● ACTIVITY
Using the records below, give again exactly the lines from the line that contains "Toggle the recent activity clock sort icon" through the line that contains "Task: Open the .agents folder", both ends included, and only those.

● MATERIAL SHOWN
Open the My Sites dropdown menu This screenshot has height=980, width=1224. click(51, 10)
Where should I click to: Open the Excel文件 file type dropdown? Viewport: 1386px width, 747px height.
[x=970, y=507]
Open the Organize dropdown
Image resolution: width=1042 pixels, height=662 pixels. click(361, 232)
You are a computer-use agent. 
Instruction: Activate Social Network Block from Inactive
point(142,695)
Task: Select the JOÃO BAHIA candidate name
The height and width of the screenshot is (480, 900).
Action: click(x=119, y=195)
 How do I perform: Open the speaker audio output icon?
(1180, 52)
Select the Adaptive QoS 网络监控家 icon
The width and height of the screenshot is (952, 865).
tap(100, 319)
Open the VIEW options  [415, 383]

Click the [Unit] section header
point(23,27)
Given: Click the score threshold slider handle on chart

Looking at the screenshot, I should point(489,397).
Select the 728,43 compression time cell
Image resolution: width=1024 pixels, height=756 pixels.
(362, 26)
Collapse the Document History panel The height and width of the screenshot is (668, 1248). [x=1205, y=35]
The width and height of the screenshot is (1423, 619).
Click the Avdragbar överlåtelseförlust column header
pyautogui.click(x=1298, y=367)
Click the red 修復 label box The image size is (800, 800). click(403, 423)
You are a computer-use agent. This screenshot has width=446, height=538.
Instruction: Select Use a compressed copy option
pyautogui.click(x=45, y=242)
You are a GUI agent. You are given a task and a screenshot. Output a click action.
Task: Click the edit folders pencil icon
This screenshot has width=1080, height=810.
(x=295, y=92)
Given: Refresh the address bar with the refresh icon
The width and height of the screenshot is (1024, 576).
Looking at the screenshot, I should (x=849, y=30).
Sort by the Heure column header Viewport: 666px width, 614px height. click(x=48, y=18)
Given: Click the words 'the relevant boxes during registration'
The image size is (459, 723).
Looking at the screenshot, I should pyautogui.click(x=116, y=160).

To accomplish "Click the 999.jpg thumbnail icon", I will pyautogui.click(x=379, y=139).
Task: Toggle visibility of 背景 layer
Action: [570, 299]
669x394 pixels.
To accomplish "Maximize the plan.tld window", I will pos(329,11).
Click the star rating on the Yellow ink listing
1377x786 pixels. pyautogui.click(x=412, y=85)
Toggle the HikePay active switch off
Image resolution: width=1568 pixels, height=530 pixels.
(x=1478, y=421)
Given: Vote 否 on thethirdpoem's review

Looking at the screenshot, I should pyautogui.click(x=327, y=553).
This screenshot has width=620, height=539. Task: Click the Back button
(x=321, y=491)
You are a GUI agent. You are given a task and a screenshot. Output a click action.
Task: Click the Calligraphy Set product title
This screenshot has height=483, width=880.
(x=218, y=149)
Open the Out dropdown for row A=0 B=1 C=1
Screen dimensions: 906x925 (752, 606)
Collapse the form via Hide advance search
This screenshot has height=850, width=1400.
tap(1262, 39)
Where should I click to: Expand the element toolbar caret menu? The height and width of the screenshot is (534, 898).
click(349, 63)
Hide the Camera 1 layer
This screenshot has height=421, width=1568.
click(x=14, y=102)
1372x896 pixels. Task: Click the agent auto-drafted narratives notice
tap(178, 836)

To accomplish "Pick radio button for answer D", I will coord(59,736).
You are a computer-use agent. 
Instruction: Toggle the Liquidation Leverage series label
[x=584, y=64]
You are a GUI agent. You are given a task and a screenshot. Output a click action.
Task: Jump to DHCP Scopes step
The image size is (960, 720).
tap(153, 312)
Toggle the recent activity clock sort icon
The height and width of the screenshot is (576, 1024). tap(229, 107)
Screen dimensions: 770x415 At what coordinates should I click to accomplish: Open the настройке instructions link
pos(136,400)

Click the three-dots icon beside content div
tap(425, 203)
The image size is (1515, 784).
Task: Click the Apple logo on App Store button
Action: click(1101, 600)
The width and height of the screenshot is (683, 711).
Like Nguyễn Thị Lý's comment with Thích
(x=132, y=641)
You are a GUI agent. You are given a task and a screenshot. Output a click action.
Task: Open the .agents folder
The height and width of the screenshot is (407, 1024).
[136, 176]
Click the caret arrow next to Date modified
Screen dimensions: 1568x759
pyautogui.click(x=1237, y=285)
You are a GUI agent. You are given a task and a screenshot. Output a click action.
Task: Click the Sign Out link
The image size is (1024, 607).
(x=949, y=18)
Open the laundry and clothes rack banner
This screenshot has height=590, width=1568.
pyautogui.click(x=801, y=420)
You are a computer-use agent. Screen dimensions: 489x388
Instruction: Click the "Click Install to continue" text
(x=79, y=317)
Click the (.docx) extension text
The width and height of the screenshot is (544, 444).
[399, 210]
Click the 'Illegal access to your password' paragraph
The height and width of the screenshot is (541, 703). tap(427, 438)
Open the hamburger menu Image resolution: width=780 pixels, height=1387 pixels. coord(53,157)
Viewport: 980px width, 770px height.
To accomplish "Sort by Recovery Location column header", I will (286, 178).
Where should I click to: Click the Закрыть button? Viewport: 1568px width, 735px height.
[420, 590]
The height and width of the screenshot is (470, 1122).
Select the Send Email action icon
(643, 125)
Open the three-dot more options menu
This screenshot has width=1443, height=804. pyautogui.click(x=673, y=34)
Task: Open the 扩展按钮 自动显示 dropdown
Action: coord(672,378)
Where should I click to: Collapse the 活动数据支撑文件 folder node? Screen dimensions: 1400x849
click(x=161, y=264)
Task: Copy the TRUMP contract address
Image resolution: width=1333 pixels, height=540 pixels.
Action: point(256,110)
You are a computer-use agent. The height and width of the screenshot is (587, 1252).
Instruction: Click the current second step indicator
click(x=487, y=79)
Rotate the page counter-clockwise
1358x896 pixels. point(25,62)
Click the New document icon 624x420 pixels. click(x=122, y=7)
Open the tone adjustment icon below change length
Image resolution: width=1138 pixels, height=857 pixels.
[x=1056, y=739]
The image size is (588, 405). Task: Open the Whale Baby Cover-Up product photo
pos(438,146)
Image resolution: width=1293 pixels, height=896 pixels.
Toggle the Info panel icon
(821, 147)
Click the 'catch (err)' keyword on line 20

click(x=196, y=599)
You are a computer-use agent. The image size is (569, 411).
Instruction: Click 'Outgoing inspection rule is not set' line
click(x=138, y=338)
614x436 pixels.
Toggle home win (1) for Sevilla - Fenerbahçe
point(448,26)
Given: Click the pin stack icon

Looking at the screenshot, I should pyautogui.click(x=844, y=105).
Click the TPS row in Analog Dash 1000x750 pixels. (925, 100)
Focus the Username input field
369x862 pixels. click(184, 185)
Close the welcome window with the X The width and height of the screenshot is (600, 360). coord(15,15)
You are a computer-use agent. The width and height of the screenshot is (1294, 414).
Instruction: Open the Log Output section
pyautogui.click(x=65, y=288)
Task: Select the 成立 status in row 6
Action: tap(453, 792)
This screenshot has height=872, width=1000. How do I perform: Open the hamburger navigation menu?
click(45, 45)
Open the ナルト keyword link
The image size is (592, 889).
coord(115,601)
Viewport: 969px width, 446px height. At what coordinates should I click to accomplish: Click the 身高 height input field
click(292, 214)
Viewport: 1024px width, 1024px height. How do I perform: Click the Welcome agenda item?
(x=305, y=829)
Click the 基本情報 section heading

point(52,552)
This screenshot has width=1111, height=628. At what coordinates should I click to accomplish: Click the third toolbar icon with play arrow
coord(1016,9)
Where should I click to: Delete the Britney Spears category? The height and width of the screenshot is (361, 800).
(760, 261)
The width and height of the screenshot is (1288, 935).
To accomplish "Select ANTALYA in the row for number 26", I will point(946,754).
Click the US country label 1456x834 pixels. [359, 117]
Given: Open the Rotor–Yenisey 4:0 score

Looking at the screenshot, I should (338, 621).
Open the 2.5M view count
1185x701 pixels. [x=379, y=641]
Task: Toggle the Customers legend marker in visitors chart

● SOLUTION
Toggle the recent activity clock sort icon
The height and width of the screenshot is (576, 1024). tap(229, 107)
Screen dimensions: 770x415 At what coordinates should I click to accomplish: Open the настройке instructions link
pos(136,400)

Click the three-dots icon beside content div
tap(425, 203)
The image size is (1515, 784).
Task: Click the Apple logo on App Store button
Action: click(1101, 600)
The width and height of the screenshot is (683, 711).
Like Nguyễn Thị Lý's comment with Thích
(x=132, y=641)
You are a GUI agent. You are given a task and a screenshot. Output a click action.
Task: Open the .agents folder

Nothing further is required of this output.